Either way, there is clearly no room for soccer.

ice grillin you

Quote from: FastFreddie on April 04, 2008, 02:07:03 PM
Every black kid should play basketball, every latino kid should play baseball, and every white kid should play math?


sure....as long as no kids play soccer...


except for one demographic...and thats girls btwn the ages of 5-10 who hate exercise...because soccer can get them to move without making them think they are playing sports
i can take a phrase thats rarely heard...flip it....now its a daily word

igy gettin it done like warrick

im the board pharmacist....always one step above yous

PoopyfaceMcGee

Quote from: ice grillin you on April 04, 2008, 02:12:54 PM
because soccer can get them to move without making them think they are playing sports

That's what field hockey and girl's basketball is for.  Pop Warner cheerleading is another option.

Beermonkey

Quote from: ice grillin you on April 04, 2008, 01:36:09 PM
chuck klostermans essay on soccer is one of the most fabulous things ive ever read and 150% on point...

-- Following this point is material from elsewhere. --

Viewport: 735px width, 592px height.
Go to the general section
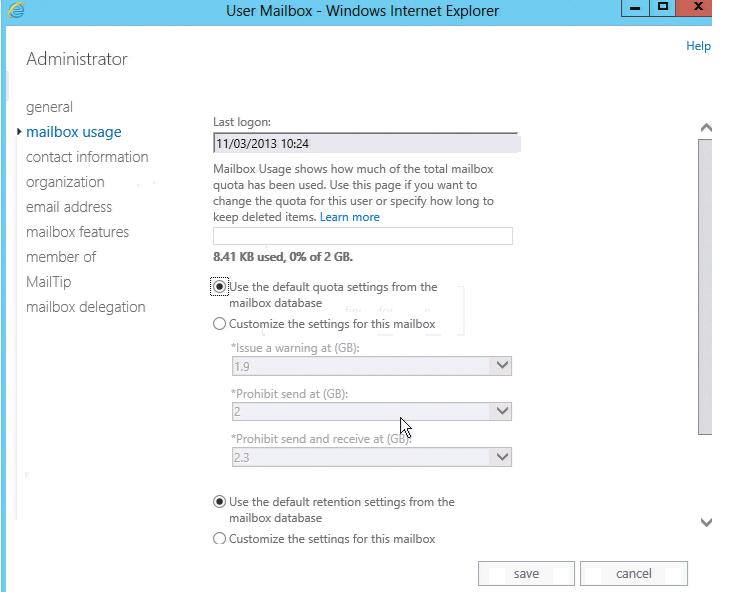tap(49, 107)
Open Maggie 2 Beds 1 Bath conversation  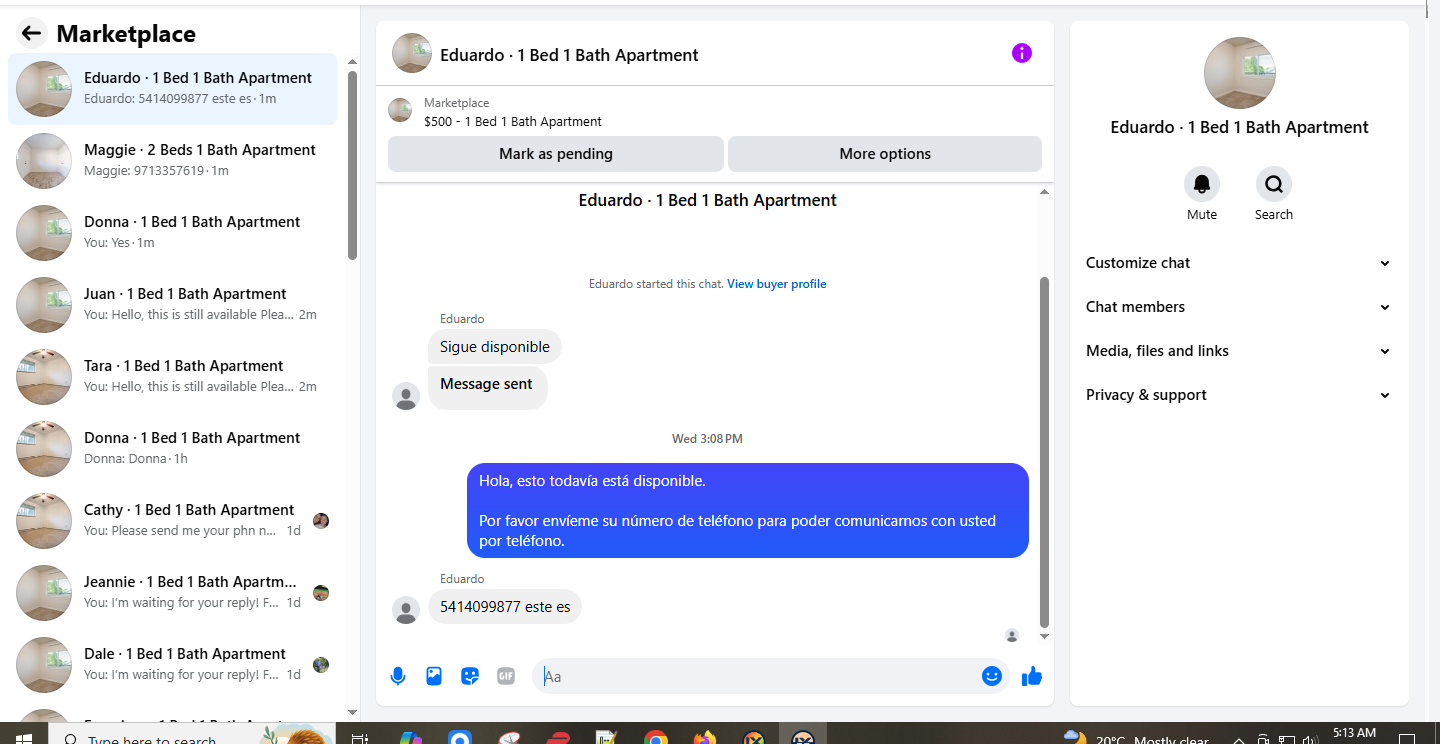click(x=172, y=161)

I don't know about that, he's partly right on some aspects, but completely off on others.

As much as anyone else, I abhor the elitists in soccer who think the non-fan is too stupid or an "ugly american" for not getting the sport. I also dislike the "#1 Soccer Mom" types and am more than down with forced anal on people who parade their child's accomplishments on their cars (honor roll parents, that means you too).

I don't think soccer will ever replace the 4 major sports in the US (well maybe hockey) but I think you'll see in the next 10 years that it will find it's niche in the US & be among the higher end of the "2nd tier" sports like golf, tennis, Arizona Cardinals football & the World Series of Poker.

QuoteSoccer unconsciously rewards the outcast, which is why so many adults are fooled into thinking their kids love it. The truth is that most children don't love soccer; they simply hate the alternatives more. For 60 percent of the adolescents in any fourth-grade classroom, sports are a humiliation waiting to happen. These are the kids who play baseball and strike out four times a game. These are the kids afraid to get fouled in basketball, because it only means they're now required to shoot two free throws, which equates to two air balls. Basketball games actually stop to recognize their failure. And football is nothing more than an ironical death sentence; somehow, outcasts find themsevles in a situation where the people normally penalized for teasing them are suddenly urged to annihilate them.

That is why soccer seems like such a respite from all that mortification; it's the one aerobic activity where nothingness is expected. Even at the highest levels, every soccer match seems to end 1-0 or 2-1. A normal eleven-year-old can play an entire season without placing toe to sphere and nobody would even notice, assuming he or she does a proper job of running about and avoiding major collisions.

This part I can't agree with, partly because he's making an assumption that soccer players are not athletes in other sports & soccer is comprised of a bunch of Timmy Lupuses. The other part, is his assumption that players are not competitive & everyone is happy to just be there, win or lose, collect their orange wedges & participant ribbons.

It's a very popular sport at a very young age, as it's cheap & doesn't require extensive travel at the intramural level. It's at this young level where it's cool to just watch the kids swarm the ball & be happy if one luckily dribbles in the goal. Once the kids the hit 9-10, you start to see the "Timmy Lupus" types start to weed out & the kids who are still in it, aren't there because they can't handle the grueling endurance demands of baseball.  At this point, it becomes extremely competitive from both a player's & coaches standpoint with year round training, games/tournaments & special trainers brought in. The kid's at this level are highly scrutinized and can not hide their lack of skill behind other players like in some other sports. Play in most games can get very physical & confrontational. I played football, wrestled & competed in karate and I can vouch first hand that this is not a "non contact" sport, though the fake flopping I've see on some televised games gives it a bad impression.